话说回来,那日南乔出去的时候穿的是粉衣,回来的时候却换上了一件崭新的黄衣,莫非这其中真有什么隐情?
谢阮显然也发现了这个问题,他看向谢南乔,“南乔,元宵节那日你出门时穿的衣服和你回来时穿的似乎不一样吧!”
谢阮很少用这种质问的语气和谢南乔说话,到底不过才十四岁的女孩,乍一听父亲语气不对劲,难免有些慌张。
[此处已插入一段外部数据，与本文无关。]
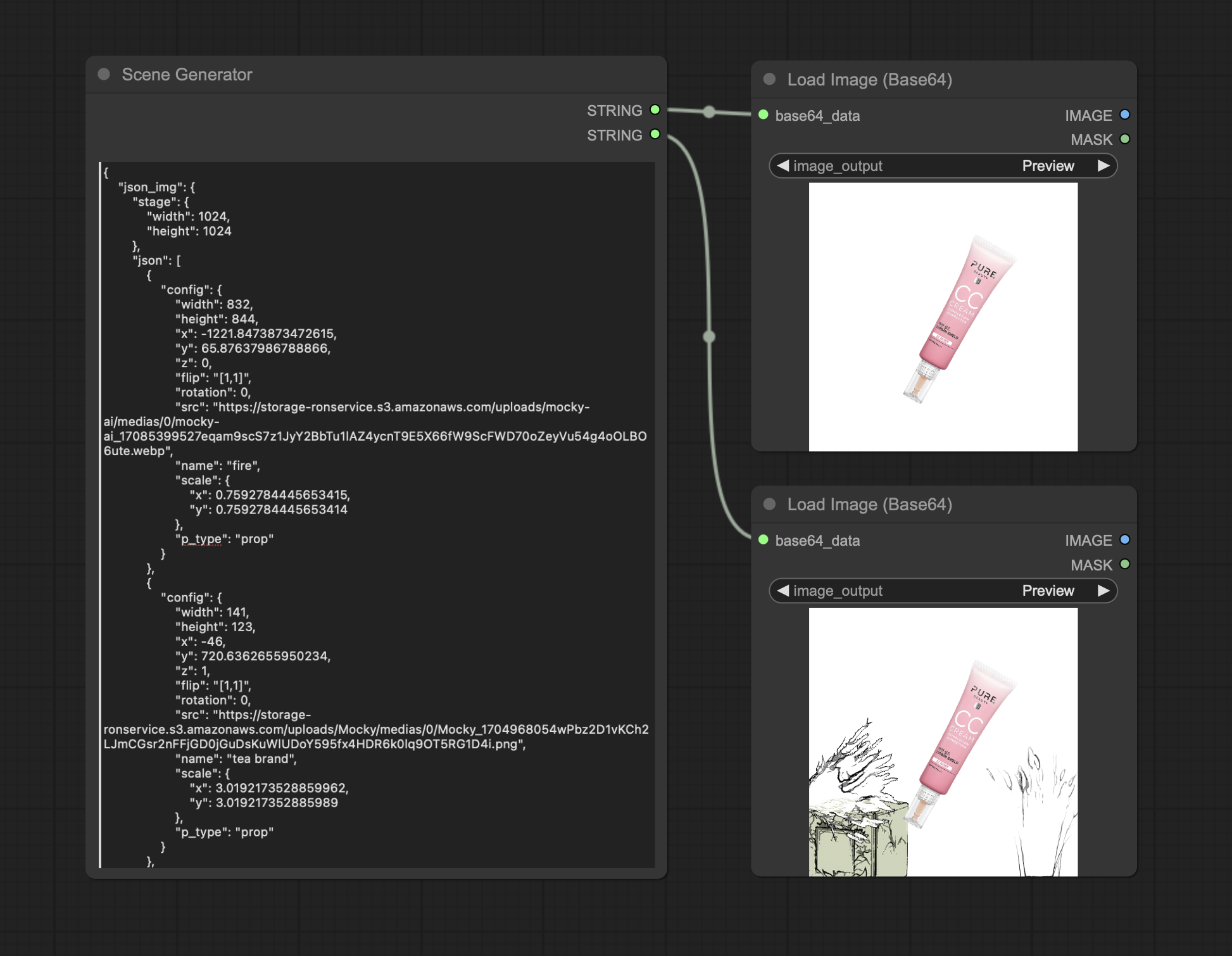Open upper image_output Preview dropdown

[1047, 166]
她两只绣花鞋摩梭在一起,许久才开了口,见瞒不住了,只能将一切如实说出来,“怕父亲和母亲为我担心才一直没有说出来,没想到我经此一难竟然是因为六妹妹?不过为六妹妹挡下这无妄之灾也是好的!”
谢南乔言辞恳切,一副为妹妹着想的好姐姐样子。
秦氏顺势搂过谢南乔的肩,嗔怪道:“你这丫头就是心善,你替人挡灾,人家可不一定对你感恩戴德啊!你说你要有个什么万一,你叫娘亲怎么办?”
母女俩演的一出好戏,温缈听着真想拍掌叫好。
“是吗?姐姐当真是替我挡灾了,还是此灾本就是姐姐为我带来的?”温缈面色沉下去,神情淡漠,让人瞧不透她眼底复杂的情绪。
“这又是怎么回事?”谢阮放下手中的酒壶,揉了揉有些发疼的头。